Sosta archiavita, la Lazio torna in campo per la sfida col Crotone. Un solo obiettivo: cancellare la sconfitta di San Siro contro l'Inter. Occhi alle assenze però, Keita in primis: l'esterno sarà impegnato in Coppa d'Africa col Senegal per tutto il mese di gennaio. Altri? Lulic e Felipe Anderson, squalificati. Così, per la maglia da titolare, se la giocano in tre: Kishna, Luis Alberto e Cristiano Lombardi, l'ex Primavera lanciato proprio da Simone Inzaghi: "Quest'estate ero in attesa di sistemazione, poi le cose si sono evolute diversamente". Esordio e gol con l'Atalanta: "Sugli esterni eravamo tanti, grazie alle amichevoli e all'esordio positivo è andato tutto per il meglio". Parola di Lombardi, oggi protagonista in conferenza presso il centro sportivo di Formello: "Mi sto giocando le mie opportunità". Ecco le sue parole 

Sul futuro - "Sicuramente in questo mercato non mi muoverò, non gioco con continuità ma davanti ho Keita e Felipe Anderson, posso solo imparare. Nessuno mesi fa mi avrebbe messo a questi livelli. Ringrazio Inzaghi e la società che stanno credendo in me". 

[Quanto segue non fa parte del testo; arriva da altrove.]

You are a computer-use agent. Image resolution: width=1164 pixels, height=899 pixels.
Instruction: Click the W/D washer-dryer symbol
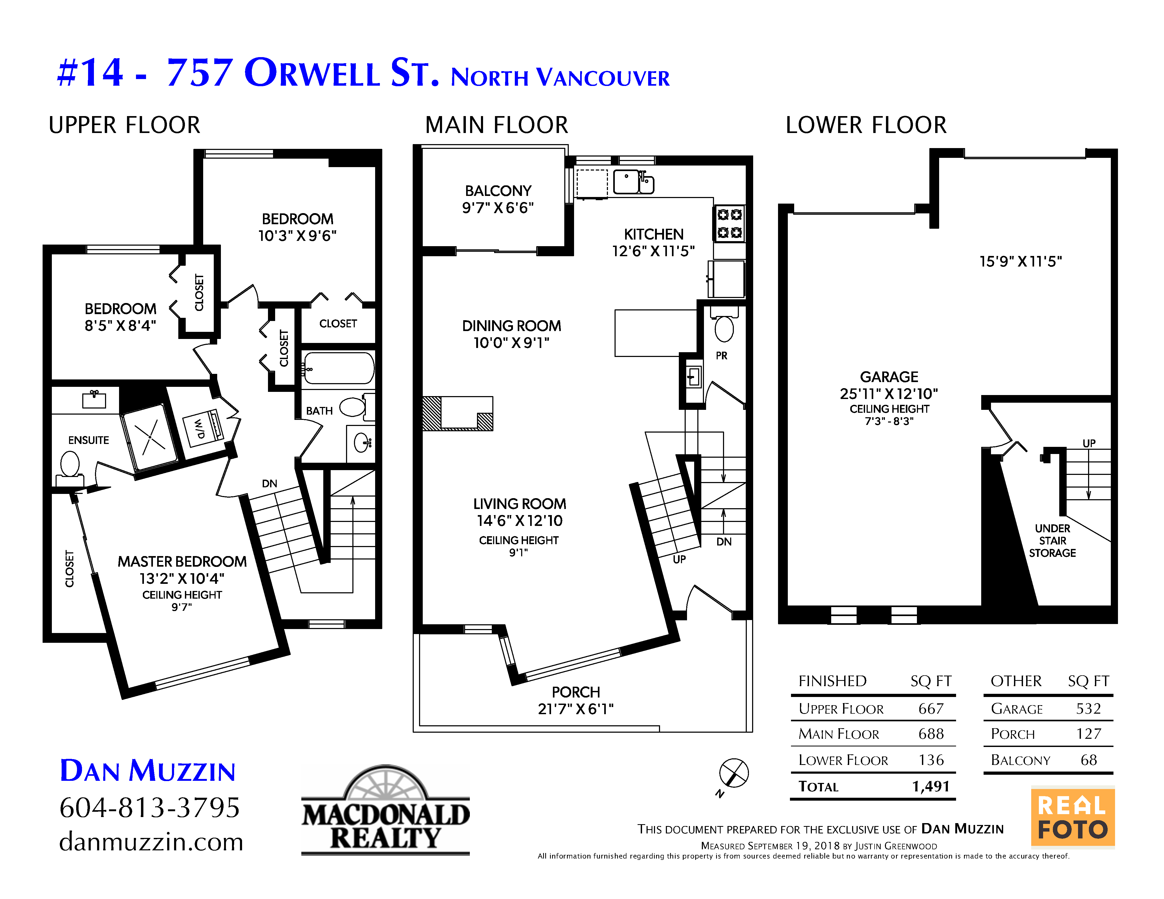pyautogui.click(x=203, y=428)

Dall'inizio col Crotone? - "Tutta la squadra sa che siamo in pochi. Non sento una grande opportunità, ma una grande possibilità di giocare. Adesso sceglierà l'allenatore. Io, Kishna e Luis Alberto stiamo lavorando bene, parlerà il campo e Inzaghi deciderà". 

Punti di riferimento - "Il primo è stato Candreva, oggi è più facile vedere Felipe Anderson, rispetto a Keita ha caratteristiche più simili alle mie. Certo, lui è più tecnico. Ma anche io sto cercando di arrivare a livelli importanti. Posso solo migliorare". Questione di obiettivi: "Penso soltanto a fare il meglio possibile in questi sei mesi". 

In estate poteva partire... - "Ci penso spesso, mi sento ancora con miei compagni di Trapani e Ancona, molti giocatori di Lega Pro meriterebbero di stare in Serie A ma non hanno avuto la fortuna. Io sono stato aiutato dal caso, altri no. Ognuno deve saper sfruttare le proprie chance. Le differenze sono abissali, anche a livello di organizzazione. Ho avuto la fortuna di giocare in campi minori, so quello che si prova a giocare lì. Ora sono arrivato in Seria A e faccio di tutto per tenermela stretta". Lombardi, con gli anni, è migliorato molto: "Sicuramente a livello tecnico, chi ho davanti è più bravo di me sotto questo punto di vista. Io posso solo presentarmi per primo al campo e andare via per ultimo. Con Inzaghi ho lavorato tanti anni. Dal punto di vista tattico e fisico sono a buon punto. Non si smette mai di crescere". 

Il rapporto con Inzaghi e coi compagni - "Eravamo piccoli. Io d'età, lui come allenatore. Siamo cresciuti insieme. C'è sempre stata stima reciproca, mi ha dato tanto anche come persona. Mi ha preso dalla Lega Pro e mi ha portato in Serie A, posso solo ripagarlo in campo ogni volta". Consigli speciali, poi: Cataldi mi ha aiutato più di tutti. Sono arrivato qui in punta di piedi e ci sto ancora. Lui è al terzo anno in Serie A, posso solo chiedergli consigli, è sempre stato a disposizione. Ci sono tanti giovani in rosa, li conoscevo tutti, integrarsi è stato più facile. Poi Parolo, Marchetti, Radu, Immobile e gli altri ci hanno fatto inserire bene. Siamo un gruppo, lottiamo insieme. Se siamo in alto è perché lo stiamo meritando". 

L'obiettivo della Lazio - "Siamo partiti ad Auronzo con le critiche di tutti, dopo il girone d'andata siamo in alto. Non serve fare previsioni, non le abbiamo fatte nemmeno ad agosto. In questa settimana siamo di meno, ma la squadra ha personalità, siamo usciti spesso dalle difficoltà, per esempio a Bergamo quando eravamo decimati. Abbiamo vinto su un campo difficile, dobbiamo continuare così".